No primeiro semestre de 2009, a direção da empresa de outsourcing Interlife percebeu que havia algo “errado” entre seus funcionários. A sinistralidade no plano de saúde chegava a 90%, um “índice absurdo”, como lembra Marcia Lourenço, diretora de RH da empresa. Incomodados com as altas taxas de absenteísmo e com a quantidade crescente de atestados médicos, a direção da Interlife viu que era hora de reverter aquele cenário, para o bem da continuidade dos negócios. O RH, então, entrou em campo para entender a situação.
A primeira medida adotada foi o levantamento das características de saúde de seus colaboradores por meio de um mapeamento.

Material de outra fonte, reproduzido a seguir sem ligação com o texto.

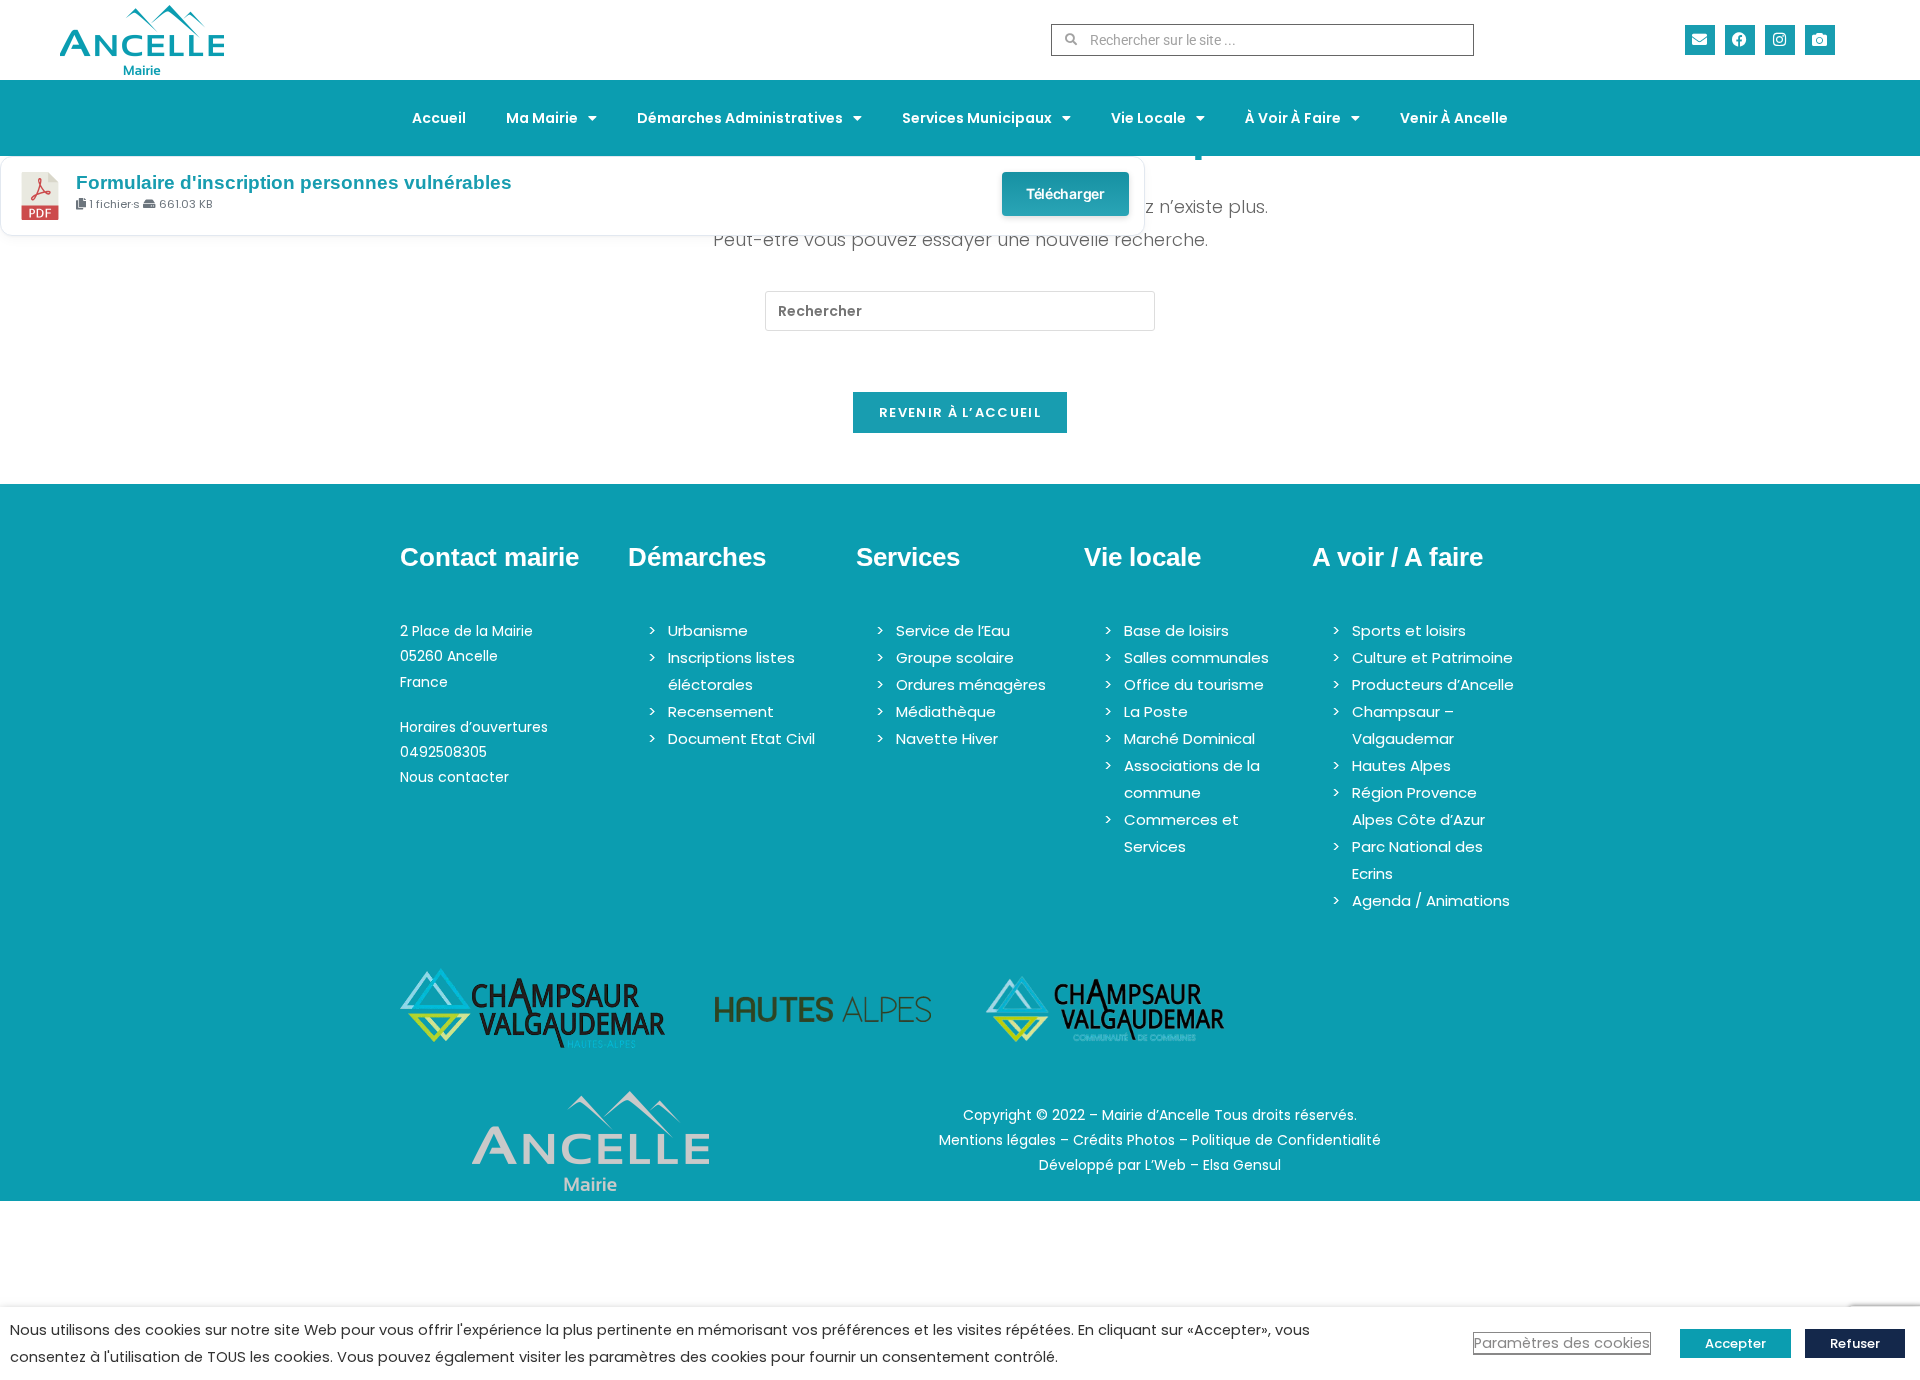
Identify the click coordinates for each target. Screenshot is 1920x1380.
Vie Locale (1148, 118)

O quadro de funcionários da Interlife, 1,6 mil ao todo, é composto, basicamente, por jovens, com idade média de 23 anos, muitos deles em seu primeiro emprego. “Nossa prioridade foi com o grupo de grávidas”, revela Marcia. “Não sabíamos sequer se elas faziam o pré-natal, e toda primeira gravidez, quando indevidamente acompanhada, pode se tornar de risco”, afirma. E as estatísticas do levantamento confirmaram o sentimento da direção: a sinistralidade no grupo de gestantes era de 90%.
Mas a gravidez precoce não era apenas a única questão revelada no mapeamento: foi identificado, ainda, alto nível de sedentarismo, grande quantidade de obesos e abuso de drogas. A Interlife localiza-se em Taboão, município ao sul da capital paulista, e a população local é, em sua maioria, de baixa renda e com um nível de escolaridade precário. “As características de nossa localização são relevantes aos problemas identificados. Por isso, a empresa faz papel de educador”, acrescenta.

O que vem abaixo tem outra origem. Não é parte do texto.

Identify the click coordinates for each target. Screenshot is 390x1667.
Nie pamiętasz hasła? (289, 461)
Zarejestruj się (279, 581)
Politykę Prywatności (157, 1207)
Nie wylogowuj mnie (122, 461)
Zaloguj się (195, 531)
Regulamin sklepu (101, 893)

Com as estatísticas em mãos, foi lançado, no segundo semestre do ano passado, um programa de saúde dividido em seis áreas (emocional, física, financeira, alimentar, vital e pessoal), sendo a principal meta alcançar o equilíbrio em cada uma delas. “Não queríamos que fosse um projeto com início, meio e fim. Nossa ideia era tornar esse programa um hábito na vida das pessoas”, enfatiza Marcia. Seis meses após o começo do trabalho, os resultados apareceram: a sinistralidade caiu para 62,69%, em abril; e chegou a 46,63%, em maio.

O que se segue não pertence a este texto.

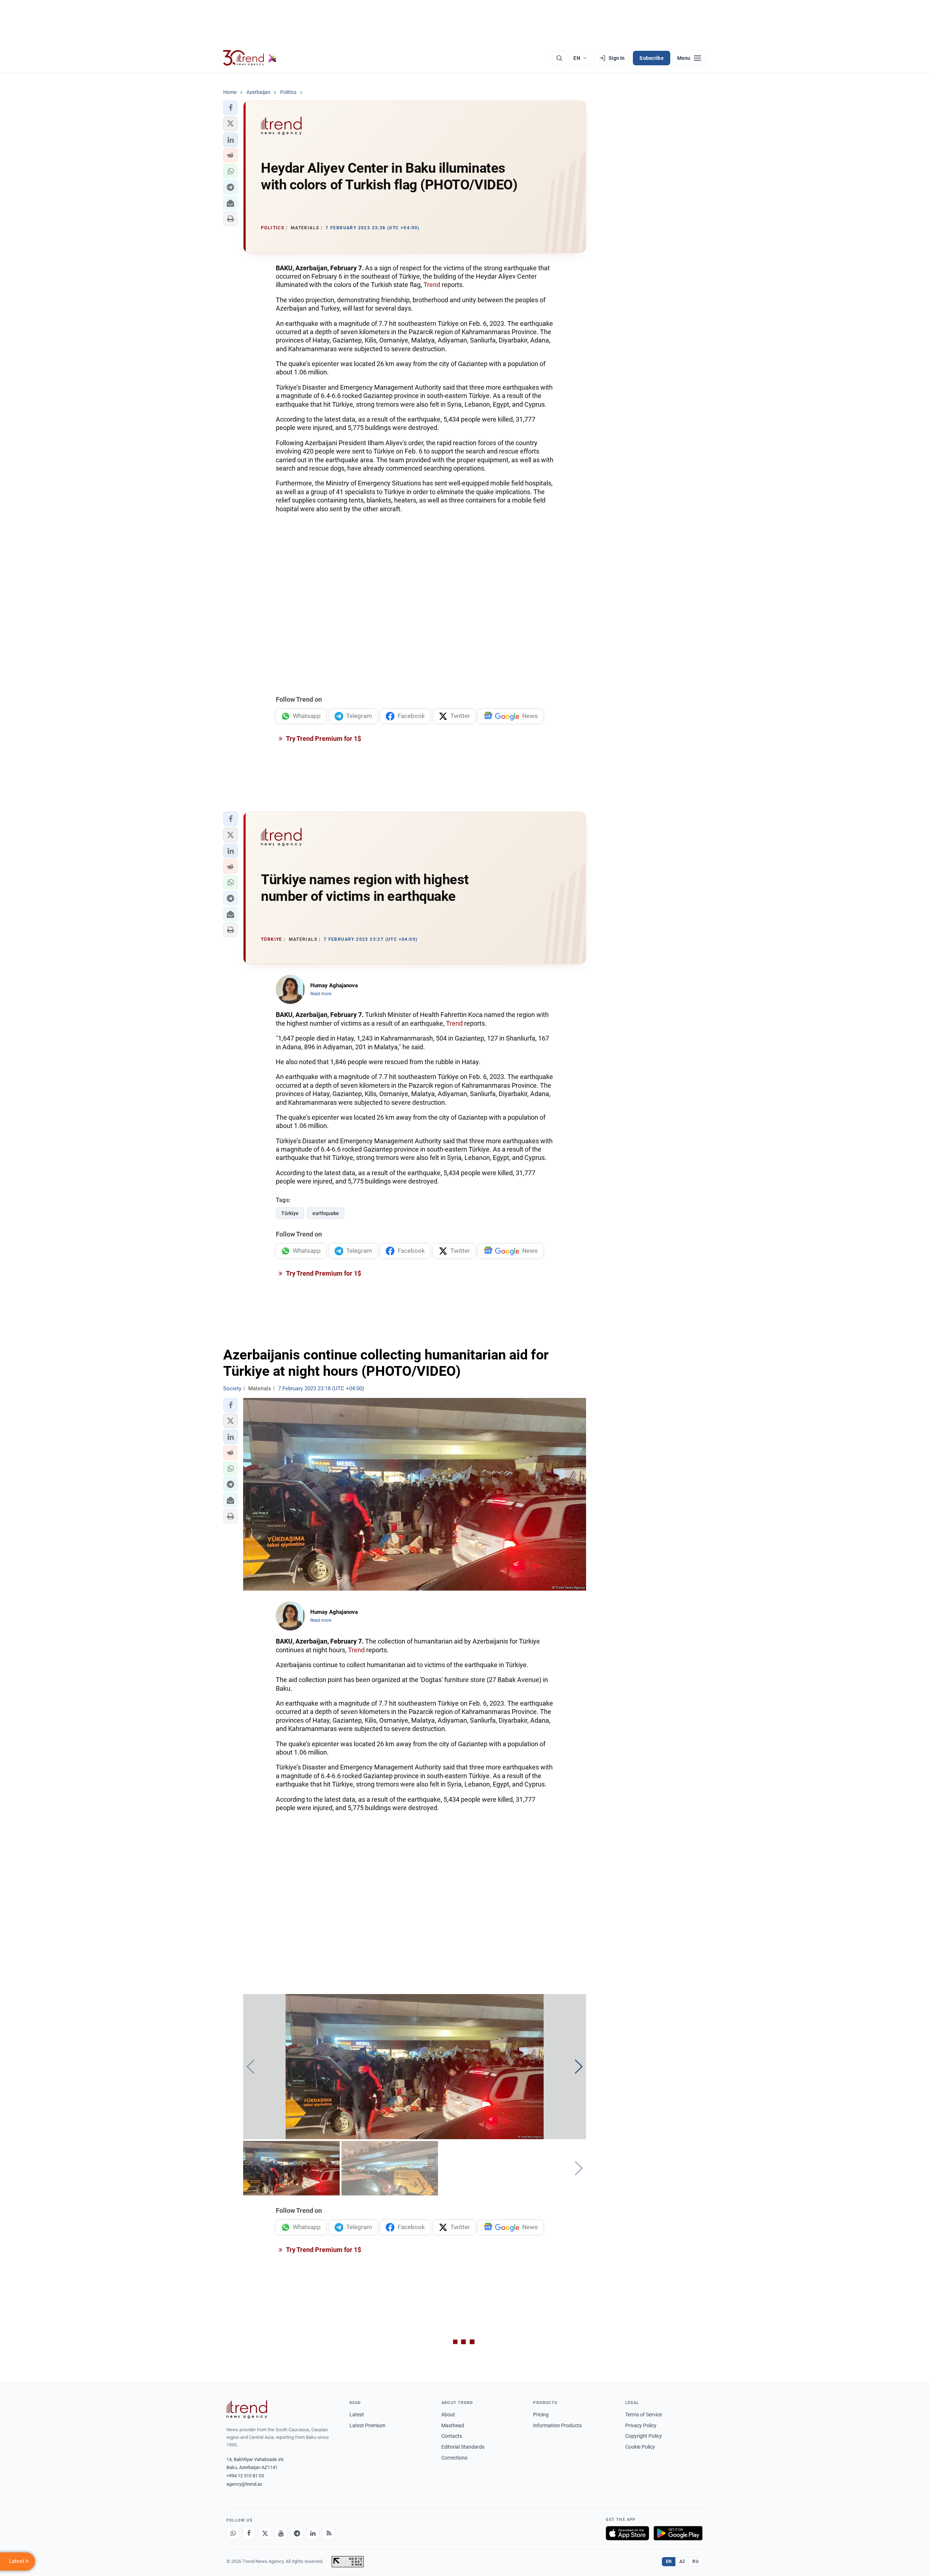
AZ (682, 2561)
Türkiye (290, 1213)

As ações práticas, de forma geral, são palestras sobre problemas de saúde, conduzidas por profissionais da área, sobre temas como a prevenção contra o álcool, o perigo no uso das drogas e a conscientização sobre o tabagismo. “Cada mês é dedicado a um pilar e tudo é feito em parceria com empresas fornecedoras e a prefeitura de Taboão”, conta Marcia. Foram criados, também, um restaurante no prédio da empresa (o cardápio é elaborado por uma nutricionista) e um ambulatório médico para onde, recentemente, foram mobilizados os colaboradores a fim de tomarem doses da vacina de combate ao vírus H1N1. Além disso, há campanhas de como gerenciar melhor a vida financeira e um comitê responsável pela ergonomia. Segundo a diretora de RH, no começo, a grande dificuldade foi a aceitação às ações. “As pessoas não estão acostumadas a um tratamento com mais respeito. Elas se assustam”, destaca.
Fonte de debates
O exemplo da Interlife de implementar um programa de qualidade de vida é uma prática, atualmente, disseminada no ambiente corporativo e vista como “caminho sem volta” pelo mercado. Porém, esses programas não são unanimidade. Especialistas e empresas nos EUA, país que utiliza de forma mais ampla e há mais tempo essas técnicas nas corporações, começam a questionar seus resultados.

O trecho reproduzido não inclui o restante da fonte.